O CCE reúne ordinariamente uma vez por trimestre e extraordinariamente sempre que seja convocado pelo respetivo presidente, por sua iniciativa ou a requerimento de um terço dos seus membros em efetividade de funções ou por solicitação do presidente do CEPAM.

Artigo 31.º

Composição do Conselho Pedagógico

1 - O CP é o órgão de apoio pedagógico, presidido pelo DP, sendo a sua composição da responsabilidade do CEPAM, a definir no regulamento interno, devendo neste estar salvaguardada a participação de representantes das estruturas de gestão intermédia de cariz pedagógico, designadamente:

a) Os coordenadores dos departamentos curriculares;

b) O representante dos coordenadores dos núcleos;

c) Os convidados que forem considerados oportunos, sem direito a voto.

2 - A forma de designação dos representantes das estruturas de gestão intermédia de cariz pedagógico a que se refere o número anterior, bem como a definição dos departamentos curriculares constam do regulamento interno.

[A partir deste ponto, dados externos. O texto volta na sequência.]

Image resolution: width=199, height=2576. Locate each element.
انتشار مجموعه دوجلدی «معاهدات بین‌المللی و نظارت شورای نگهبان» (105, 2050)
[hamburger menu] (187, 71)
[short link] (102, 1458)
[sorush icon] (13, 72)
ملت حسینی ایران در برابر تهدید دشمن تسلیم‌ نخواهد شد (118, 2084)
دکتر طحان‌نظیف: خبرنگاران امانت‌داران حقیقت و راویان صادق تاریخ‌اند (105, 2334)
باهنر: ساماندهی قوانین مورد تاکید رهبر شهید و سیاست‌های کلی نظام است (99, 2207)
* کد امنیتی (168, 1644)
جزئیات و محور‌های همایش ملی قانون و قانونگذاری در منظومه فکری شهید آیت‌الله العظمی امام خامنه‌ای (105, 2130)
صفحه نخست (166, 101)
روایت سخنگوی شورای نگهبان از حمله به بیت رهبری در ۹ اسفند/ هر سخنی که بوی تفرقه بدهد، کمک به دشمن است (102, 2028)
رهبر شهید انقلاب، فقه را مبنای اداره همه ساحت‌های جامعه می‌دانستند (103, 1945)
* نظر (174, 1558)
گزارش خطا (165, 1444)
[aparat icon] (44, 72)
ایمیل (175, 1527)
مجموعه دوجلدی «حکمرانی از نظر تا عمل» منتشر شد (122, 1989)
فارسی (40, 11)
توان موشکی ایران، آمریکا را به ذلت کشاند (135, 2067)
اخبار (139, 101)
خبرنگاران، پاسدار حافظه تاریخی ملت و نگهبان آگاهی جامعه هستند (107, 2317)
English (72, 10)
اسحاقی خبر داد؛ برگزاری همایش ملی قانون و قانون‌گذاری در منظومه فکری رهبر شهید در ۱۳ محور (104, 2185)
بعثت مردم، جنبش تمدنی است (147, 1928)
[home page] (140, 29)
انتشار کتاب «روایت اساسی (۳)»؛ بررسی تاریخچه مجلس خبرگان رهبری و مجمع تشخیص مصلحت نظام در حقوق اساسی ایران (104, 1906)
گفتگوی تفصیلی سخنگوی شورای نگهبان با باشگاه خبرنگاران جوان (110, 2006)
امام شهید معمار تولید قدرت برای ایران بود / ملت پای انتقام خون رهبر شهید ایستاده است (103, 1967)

3 - O presidente do CEPAM e o diretor de serviços da DSEA podem participar nas reuniões sem direito a voto.

Artigo 32.º

Competências do Conselho Pedagógico

São competências do CP, designadamente:

a) Emitir parecer sobre o projeto educativo, o plano anual de escola e o plano anual de formação do CEPAM;

b) Emitir parecer sobre o regulamento interno do CEPAM;

c) Analisar e deliberar sobre a orientação pedagógica e os critérios de avaliação de conhecimentos;

d) Elaborar o plano de formação e de atualização do pessoal docente e acompanhar a respetiva execução;

e) Definir critérios gerais nos domínios da informação e da orientação escolar e vocacional, do acompanhamento pedagógico e da avaliação dos alunos e formandos;

f) Promover a articulação e diversificação curricular, os apoios e complementos educativos e as modalidades especiais de educação escolar;

g) Adotar os materiais escolares, ouvidos os grupos disciplinares;

h) Aprovar o desenvolvimento de experiências de inovação pedagógica e de formação, no âmbito da escola e em articulação com as instituições ou estabelecimentos do ensino superior vocacionados para a formação e a investigação;

i) Aprovar e apoiar iniciativas de índole formativa e cultural;

j) Proceder ao acompanhamento e avaliação da execução das suas deliberações e recomendações;

k) Incentivar as iniciativas dos alunos na comunidade escolar e garantir o apoio às mesmas.

Artigo 33.º

Funcionamento do Conselho Pedagógico

O CP reúne ordinariamente uma vez por trimestre e extraordinariamente sempre que seja convocado pelo respetivo presidente, por sua iniciativa, ou a requerimento de um terço dos seus membros em efetividade de funções ou sempre que um pedido de parecer do CCE, ou do presidente do CEPAM, o justifique.

Artigo 34.º

Composição e competências do Conselho Administrativo

1 - O CA é o órgão deliberativo e fiscalizador em matéria de gestão financeira e patrimonial e tem a seguinte composição:

a) O presidente do CEPAM, que preside;

b) O DGR;

c) O chefe de divisão da DGFP, que secretaria.

2 - Ao CA compete:

a) Emitir diretivas para elaboração dos projetos e propostas de alteração do orçamento e proceder à sua apreciação;

b) Acompanhar e controlar, nos termos da lei, a execução dos orçamentos vigentes;

c) Controlar as requisições de fundos e arrecadação de todas as receitas;

d) Proceder à verificação regular dos fundos em cofre e em depósito;

e) Autorizar as despesas nos termos e até aos montantes legais;

f) Providenciar e fiscalizar a atualização do inventário dos bens patrimoniais, os quais não poderão ser alienados sem autorização do Secretário Regional da Educação;

g) Propor ao Secretário Regional da Educação os valores das taxas e propinas a praticar pelo CEPAM;

h) Fixar os preços de artigos e documentos escolares de apoio destinados a serem vendidos no CEPAM;

i) Aprovar anualmente a conta de gerência, submetendo-a, no prazo legal, a julgamento da Secção Regional da Madeira do Tribunal de Contas, e cuidar da reposição devida das quantias não aplicadas.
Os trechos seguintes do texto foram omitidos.